Wallace S, Chuang V P
Radiologe. 1982 Feb;22(2):56-64.
The diagnosis of hepatic metastases is the responsibility of the diagnostic radiologist. In a comparison of the screening techniques, scintigraphy, sonography, and computed tomography, CT is the best single examination to determine the presence and extent of a hepatic mass. Hepatic angiography is now reserved for problem solving and in preparation for therapeutic management. Superselective catheterization is imperative and can be accomplished in 95%. Transcatheter management by hepatic artery infusion and embolization is feasible because the blood supply to hepatic metastases originates almost exclusively from the hepatic artery (90-95%), while the normal liver parenchyma has a dual supply--hepatic artery (25%) and portal vein (75%). This treatment delivered to the hepatic artery selectively effects the neoplasm. In the event of multiple hepatic (45%) arteries, occlusion of the aberrant artery with a steel coil redistributes flow through a single artery to facilitate infusion. The median survival from the time of the initiation of hepatic artery infusion for the treatment of metastatic colorectal carcinoma is 8 months and 15 months when the infusion is associated with occlusion. The median survival of 11.5 months is observed from the time of hepatic artery embolization which usually is done after failure of all other therapeutic modalities.

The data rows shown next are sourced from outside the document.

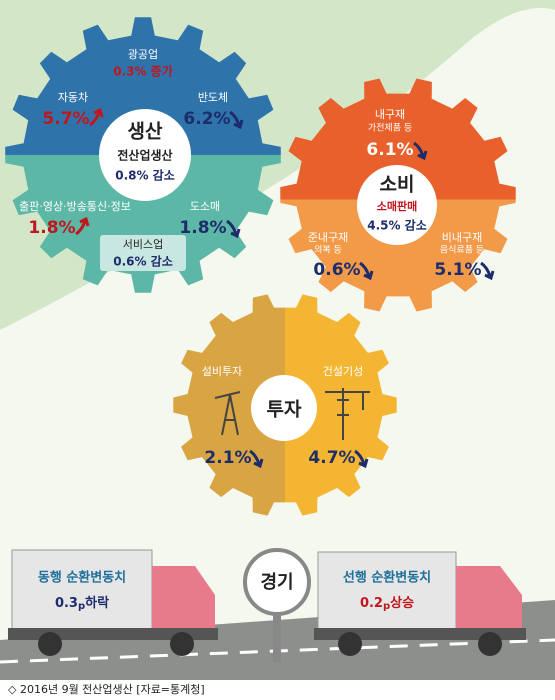  Describe the element at coordinates (73, 98) in the screenshot. I see `label: 자동차` at that location.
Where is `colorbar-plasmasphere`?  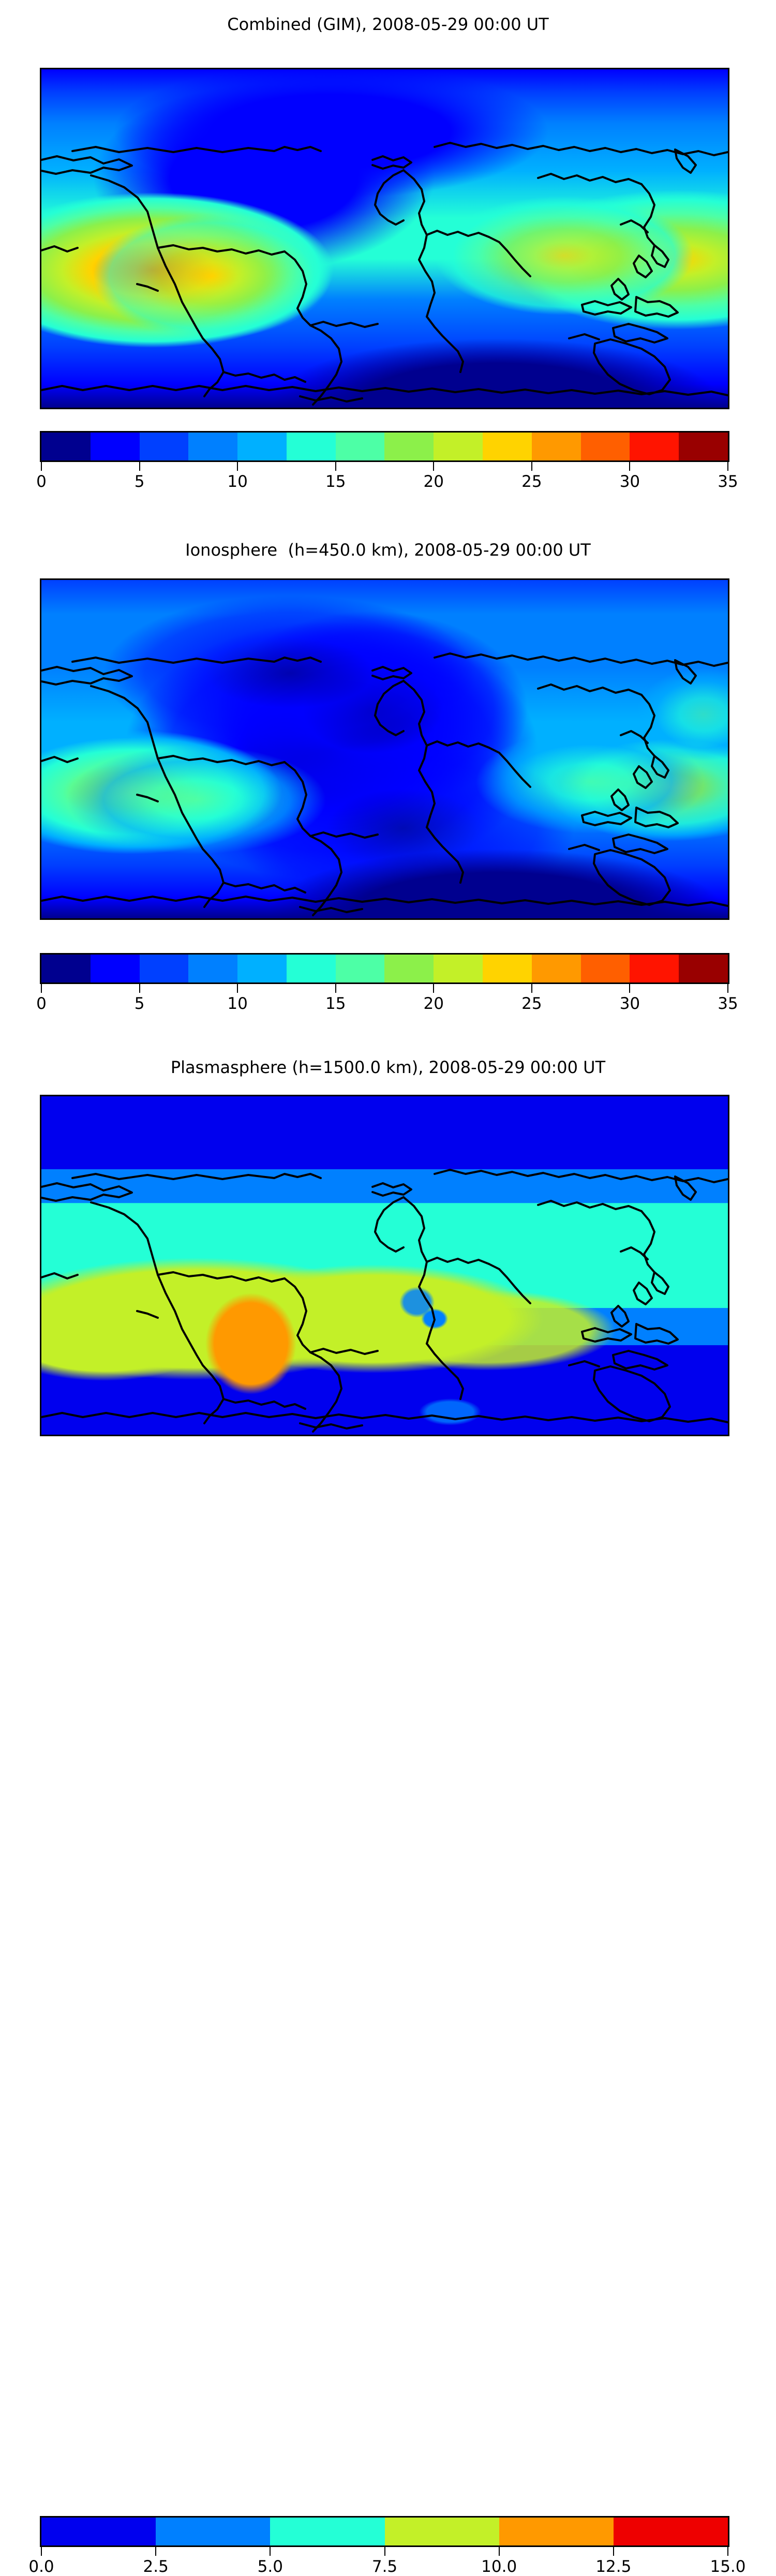
colorbar-plasmasphere is located at coordinates (384, 2532).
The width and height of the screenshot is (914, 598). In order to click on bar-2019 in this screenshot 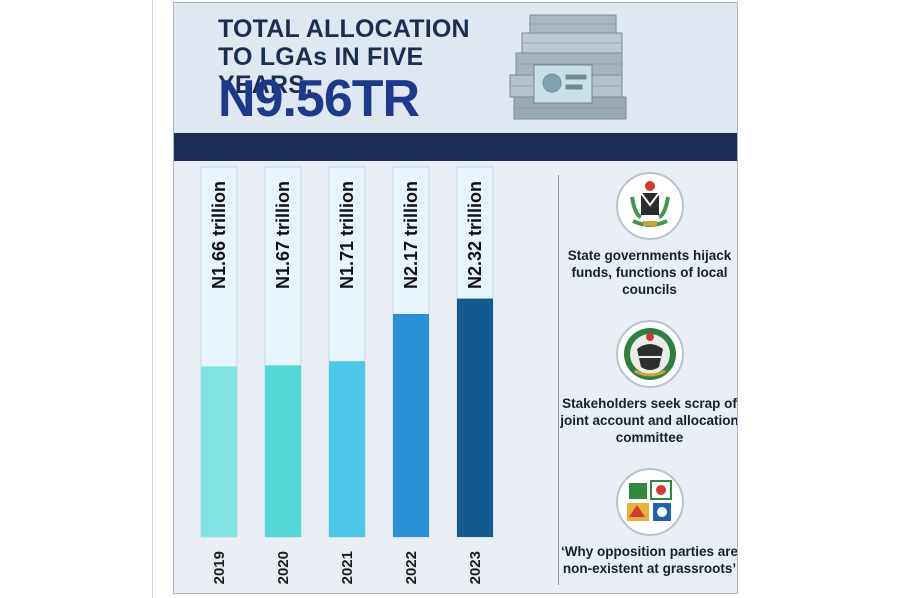, I will do `click(219, 452)`.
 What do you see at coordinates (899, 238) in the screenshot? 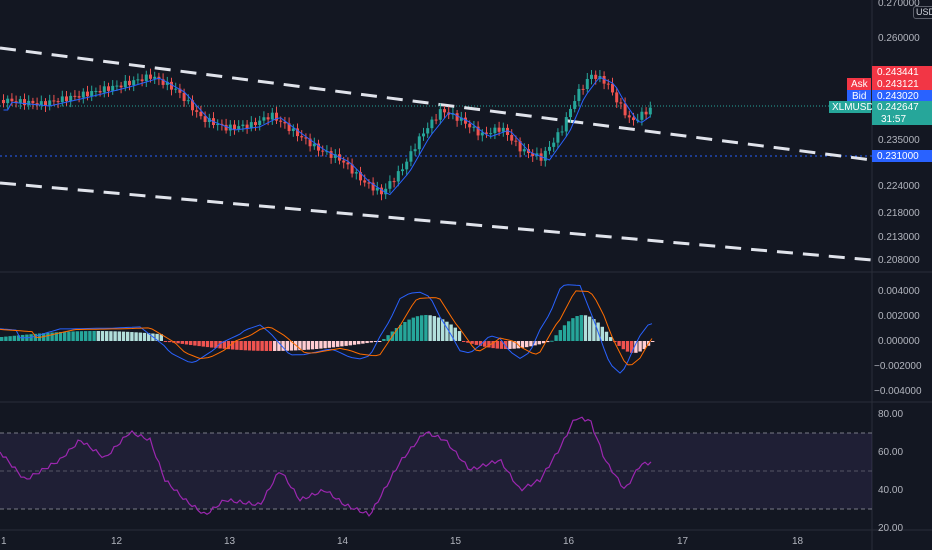
I see `price-label: 0.213000` at bounding box center [899, 238].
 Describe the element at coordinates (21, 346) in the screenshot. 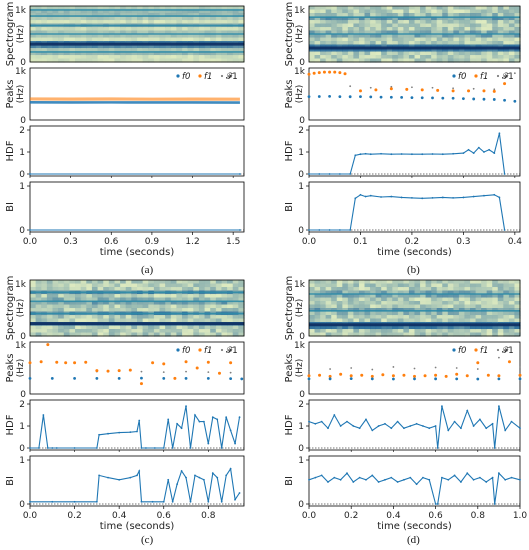

I see `peaks-ytick-label: 1k` at that location.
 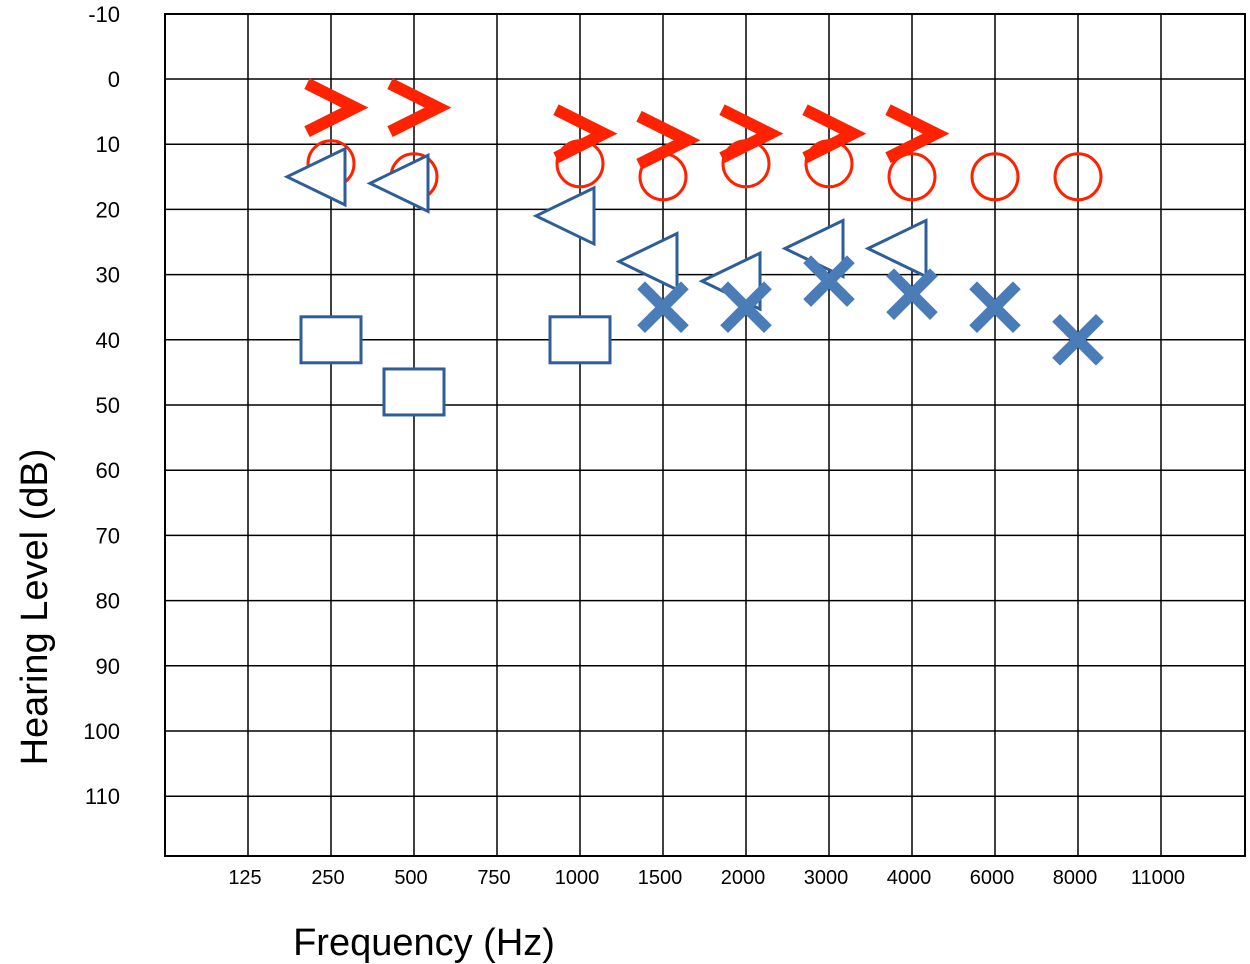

肝转移瘤的诊断由诊断放射科医生负责。在对闪烁扫描、超声和计算机断层扫描等筛查技术进行比较时,CT是确定肝脏肿块的存在及其范围的最佳单项检查。肝血管造影目前仅用于解决问题和为治疗管理做准备。超选择性插管至关重要,成功率可达95%。经肝动脉灌注和栓塞的经导管治疗是可行的,因为肝转移瘤的血液供应几乎完全来自肝动脉(90% - 95%),而正常肝实质有双重血液供应——肝动脉(25%)和门静脉(75%)。这种经肝动脉给予的治疗对肿瘤有选择性作用。如果存在多条肝动脉(45%),用钢圈栓塞异常动脉可使血流重新分布,通过单一动脉以便于灌注。对于转移性结直肠癌,从开始肝动脉灌注治疗时起的中位生存期为8个月,当灌注与栓塞联合应用时为15个月。肝动脉栓塞通常在所有其他治疗方式均失败后进行,此时观察到的中位生存期为11.5个月。